ETA2022 Oral Presentations Oral Session 5: Autoimmunity (5 abstracts)
1Thyroid & Endocrine Center of Florida, United States; 2Jgu Medical Center; Johannes Gutenberg University (Jgu) Medical Center, Dept. of Medicine I, Mainz, Germany; Thyroid Lab, Mainz, Germany; 3Jgu Medical Center, Johannes Gutenberg University (Jgu) Medical Center, Dept. of Medicine I, Mainz, Germany, Thyroid Lab, Mainz, Germany
Objective: The performance of two functional bioassays and two immunoassays for the measurement of TSHR-Ab was assessed in this multicenter study.
Methods: Two-hundred two subjects (median age 54 years, 162 female, 80%), with well-documented thyroid disorders and controls were prospectively enrolled in a consecutive, unselected manner. Antibody measurements were performed in a blinded manner using the Bridge (Siemens, performed at the Dartmouth-Hitchcock Medical Center Laboratory in Lebanon, NH, USA) and Cobas (Roche) automated assays as well as stimulating (TSAb) and blocking (TBAb) TSHR-Ab cell-based bioassays (Quidel) according to manufacturers instructions. The Cobas and the two bioassays were performed at the Johannes Gutenberg University, Mainz, Germany.
Results: The four assays were negative in controls (n=10), patients with euthyroid nodular disease (n=11) and non-autoimmune thyrotoxicosis (n=21). In patients with Graves disease (GD), independent of disease duration, TSHR-Ab positivity was present in 72/114 (63%), 69 (61%), and 91 (80%) for the Bridge, Cobas immunoassays and TSAb bioassay, respectively (P<0.001). Concordant positive results in the two immunoassays and TSAb bioassay were noted only in 69/114 (61%) patients with GD and TSAb positivity. Of the 45 discordant findings, 26 were TBAb positive as well as Bridge and Cobas positive. One was Bridge positive only, clinically in remission. Of the remaining discordant samples, 18 were TSAb positive, four of which were new diagnoses and untreated; all Bridge negative, one Cobas positive. Eight TSAb positive were on low dose methimazole, but only in two was Cobas positive and in one Bridge positive. Five TSAb positive were clinically in remission, one only Bridge positive. The two immunoassays highly correlated in GD patients (r=0.8, P<0.001), with a lower correlation between the TSAb bioassay and the Bridge- (r=0.49, P<0.001) or Cobas (r=0.52, P<0.001) assays. In 27 patients with Hashimotos thyroiditis (HT), four were TSAb positive (15%), of which three and one were Bridge and Cobas positive, respectively. In 160 patients with autoimmune thyroid disease (AITD), TBAb were present in 32 (20%), HT 11/27 (41%) and GD 21/133 (16%). Thirty (94%) and 28/32 (88%) of the TBAb positive samples were also Cobas and Bridge assay positive but TSAb bioassay negative.

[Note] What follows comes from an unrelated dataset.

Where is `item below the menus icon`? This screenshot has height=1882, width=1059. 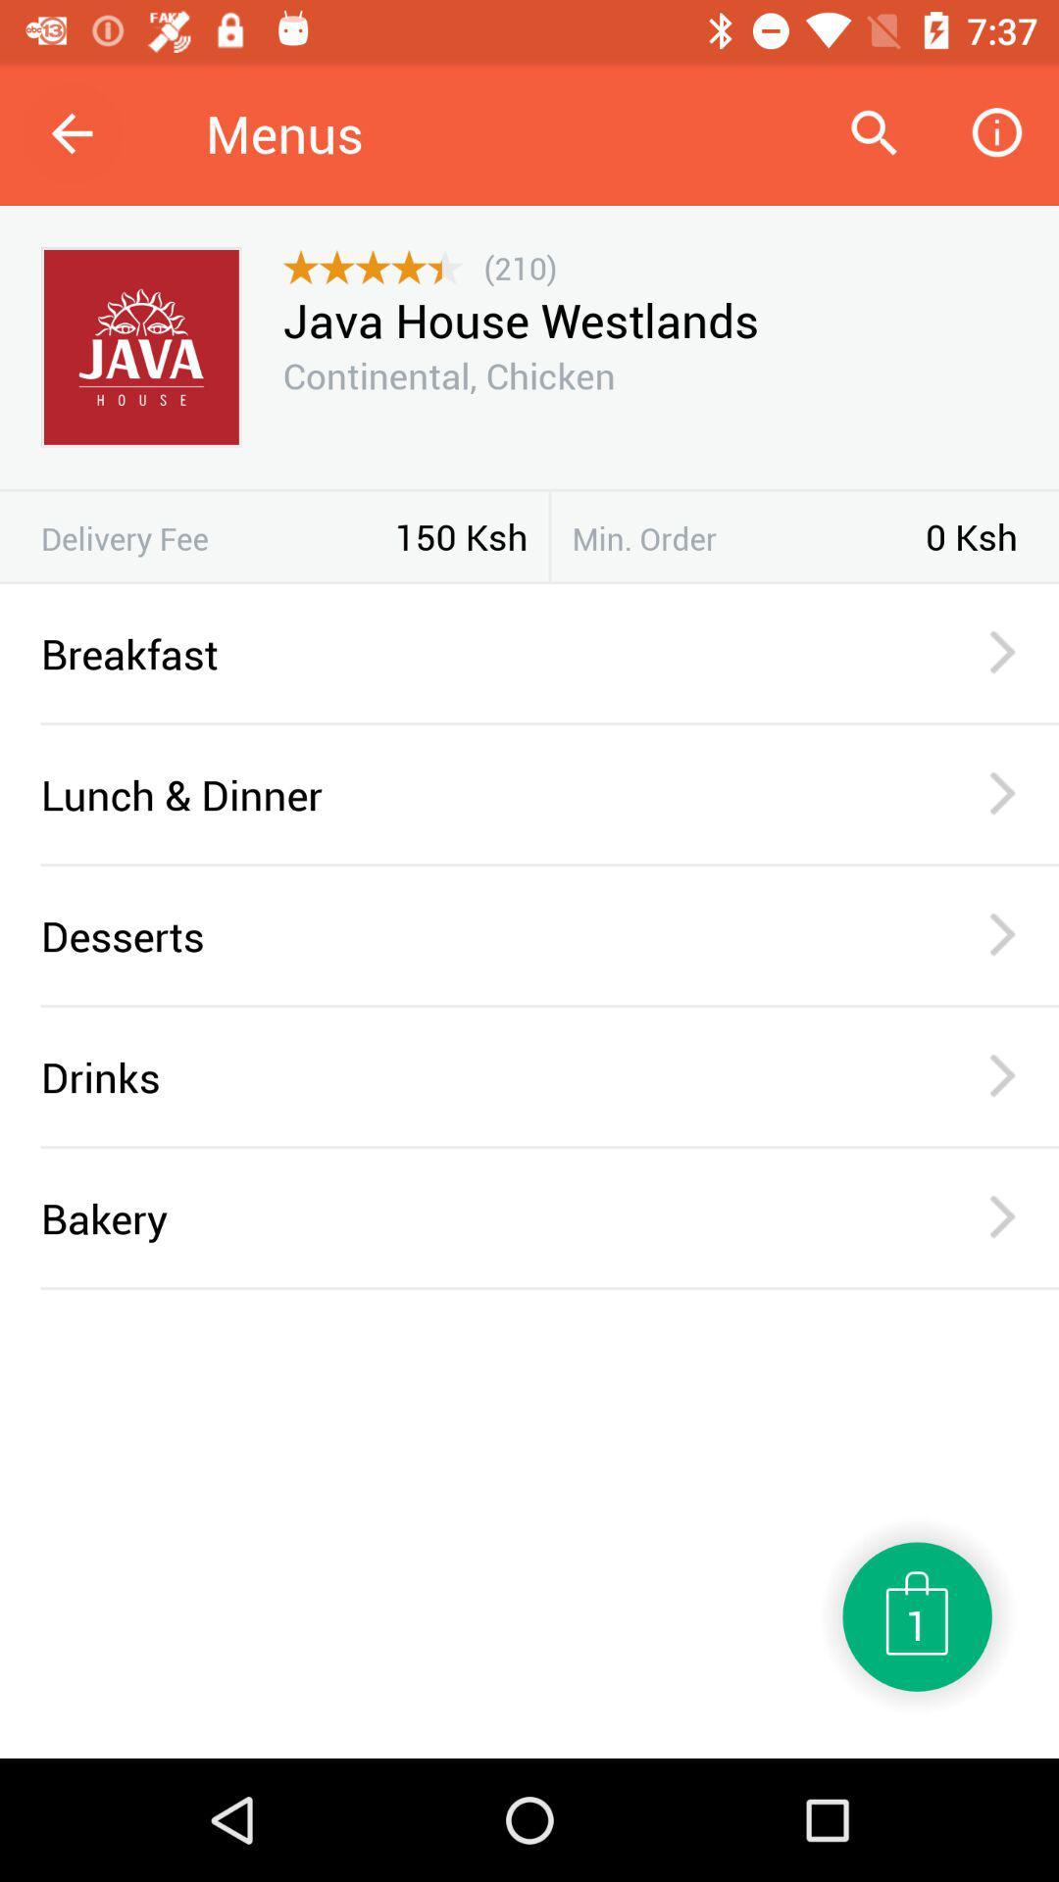 item below the menus icon is located at coordinates (373, 267).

Conclusions: Both in newly diagnosed GD and patients on low dose methimazole, substantial differences in sensitivities were observed among the TSHR-Ab assays. Clinically, this may affect initial diagnosis and decisions to discontinue anti-thyroid drugs. In patients with AITD and TSAb negative, both Bridge and Cobas immunoassays were positive in the presence of blocking TSHR-Ab measured in a TBAb bioassay.